Oh look, a hack of the New York subway system.
A hacking group believed to have links to the Chinese government penetrated the Metropolitan Transportation Authority’s computer systems in April, exposing vulnerabilities in a vast transportation network that carries millions of people every day, according to an M.T.A. document that outlined the breach.
These hacks are becoming commonplace, but it’s not just because everything is connected to the internet. It turns out, hackers got in through commercial software.
To gain access to the M.T.A. and other systems, the hackers took advantage of vulnerabilities in Pulse Connect Secure, a widely used connectivity tool that offers workers remote access to their employers’ networks.
Pulse Connect Secure is owned by Ivanti, a software roll-up owned by private equity firms Clearlake Capital Group, L.P. and TA Associates.
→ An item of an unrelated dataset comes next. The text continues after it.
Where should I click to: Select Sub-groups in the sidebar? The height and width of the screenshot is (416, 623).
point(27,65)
I’ve written about the dangers of private equity owning cybersecurity firms - Solar Winds was such a case. (In fact, Thoma Bravo partners - which owns Solar Winds - continues to snap up cybersecurity and compliance firms such as Proofpoint.)
I’ve gone through job reviews on Glassdoor and Indeed, and Ivanti seems to be a typical PE roll-up, ruining the product quality, offshoring jobs and firing people, and just generally destroying enterprise value. Here’s a typical review.
This company used to be the mature example of what a software company in the Silicon slopes should be. Former C-Suite cared about their employees, they were willing to adjust to changing conditions and they got to know who we are. The former leadership team was that...a team, and they included all of us in it. The previous CMO was amazing, he knew his team and their capabilities. He made us want to work harder not because we were in fear, but because we were loyal to him and we know he cared.
The current leadership group is there to squeeze anything they can out of that company. They are all there to make the most of the shares they own and care little about the future of the organization. All that they have done was divide the organization. They've hampered creativity and production. Literally, everyone on my team lived day to day in fear. It's no way to live. They think nothing (and this really happened) of laying off a sales leader, just to bring them back, just to lay them off again. That's a MESS! They won't promote current employees, in fact, they seem to revel in the idea that they are hiring outside of little Utah. I have known rockstar leaders who were up ready for a promotion that weren't even allowed to interview.
The story is likely similar to Solar Winds - a badly managed company that doesn’t deal with problems so its owner can suck out cash.